Its key shortcoming is that it fails to include any actions to ensure that the plant will be fully replaced with greenhouse gas free resources. The judge’s proposed decision not only rejects an initial investment in replacement resources, but also fails to commit the California Public Utilities Commission (CPUC) to ensuring that the retirement of the mammoth nuclear plant will not result in an increase in carbon pollution.
The complete lack of responsibility for achieving this critical goal puts the proposed decision in direct conflict with California state policy. It should be emphasized, however, that the five-member Commission itself has yet to weigh in on the proposal, which is set for oral argument in San Francisco on November 28.

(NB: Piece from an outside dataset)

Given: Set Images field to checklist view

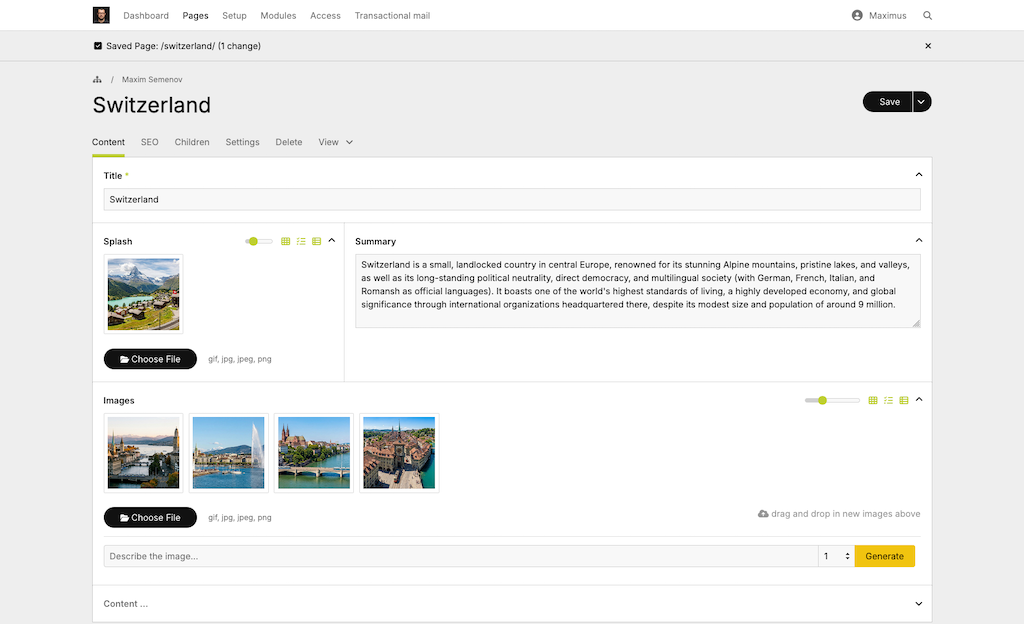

The proposed decision was issued in response to a landmark 2016 agreement among a diverse group of key stakeholders that called for closing the aging Diablo Canyon plant by 2025 and replacing its output with lower-cost emissions-free energy, including energy efficiency, solar, and wind power. The agreement also recommended significant support to communities and workers affected by the shutdown.
The proposed decision fails even to acknowledge, let alone discuss, the widely-supported recommendation to commit to replace all the output of Diablo Canyon with GHG-free resources. This stunning omission puts the proposed decision at direct odds with the commitment to climate action of Governor Jerry Brown and the legislature, which passed an extension of the state’s comprehensive climate program by a remarkable two-thirds majority just a few months ago.

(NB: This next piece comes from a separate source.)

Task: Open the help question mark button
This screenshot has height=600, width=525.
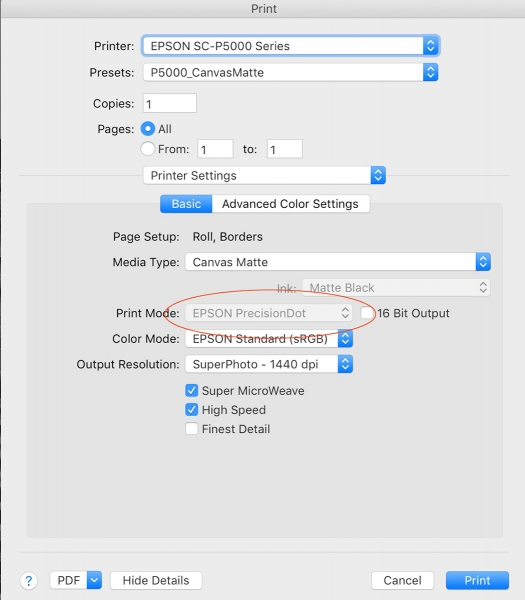Action: (29, 580)
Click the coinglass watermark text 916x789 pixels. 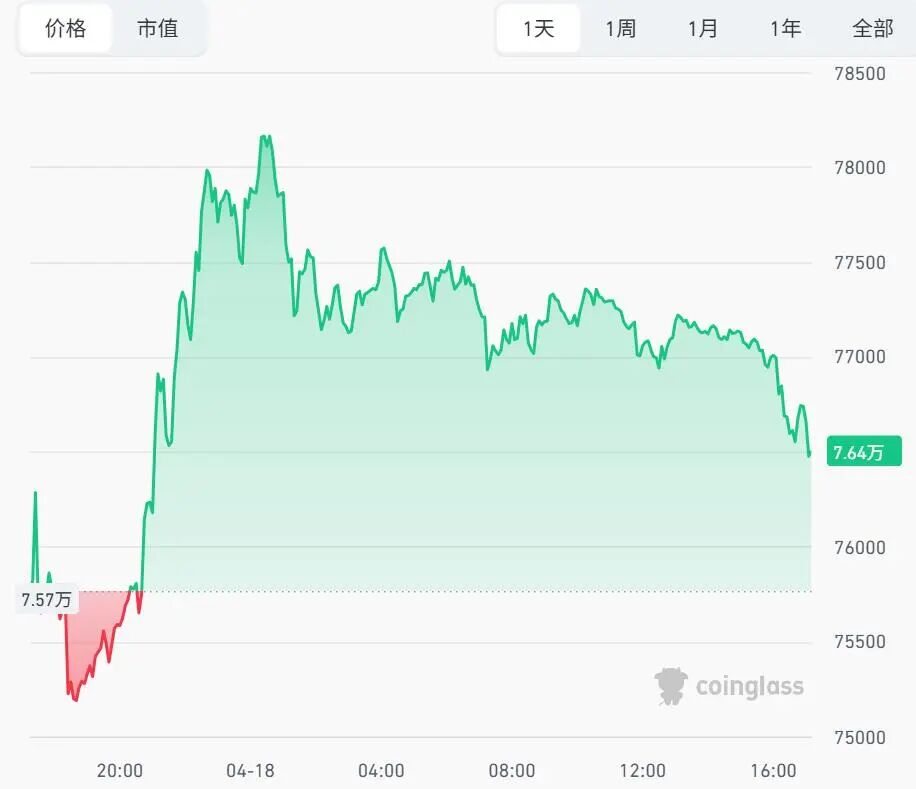(749, 686)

The proposed decision also fails to approve an initial procurement of cost- effective energy efficiency resources as a modest down payment on the full amount needed to replace the output of Diablo Canyon. By failing to take any near-term action on replacement procurement, the proposed decision will impose greater costs on electricity consumers and make it more difficult to meet the state’s ambitious environmental objectives.

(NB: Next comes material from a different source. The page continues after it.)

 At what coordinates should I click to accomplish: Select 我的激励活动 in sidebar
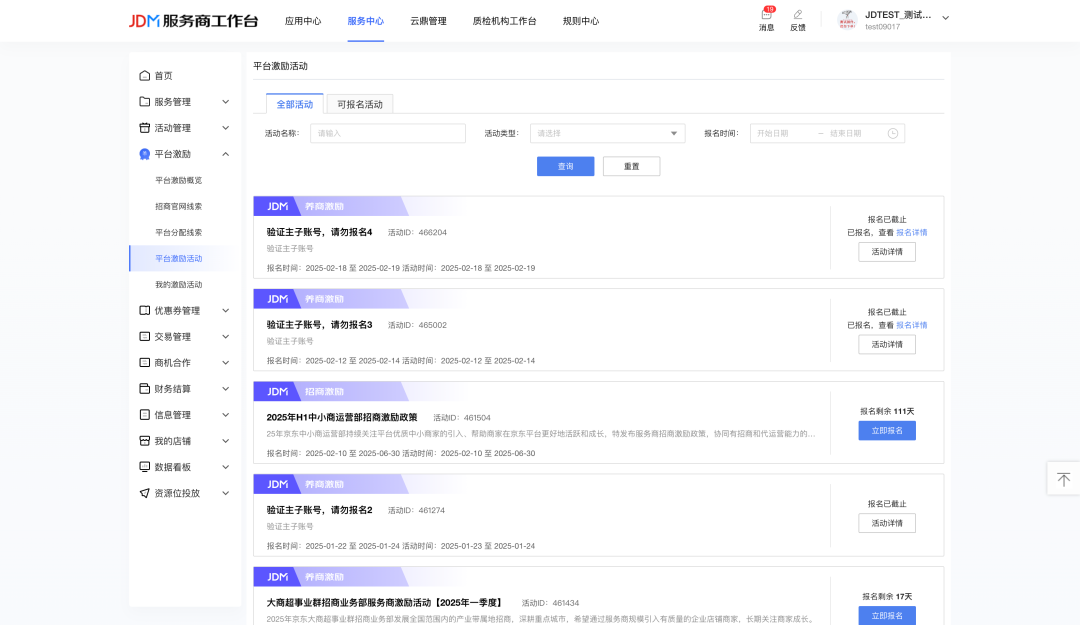coord(178,285)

Other aspects of the Joint Proposal also rejected in the proposed decision are significant labor and community protections that NRDC supports, including funding for worker retention and payments to communities affected by the shutdown, to ease adverse effects on essential local services. The agreement was backed by the communities involved and by the principal union for the plant’s workers, IBEW Local 1245, and the Coalition of Utility Employees (CUE).
NRDC will work with the other signatories to the Joint Proposal and other stakeholders to convince the five CPUC commissioners to rewrite the proposed decision so that it is consistent with state policy and the public interest.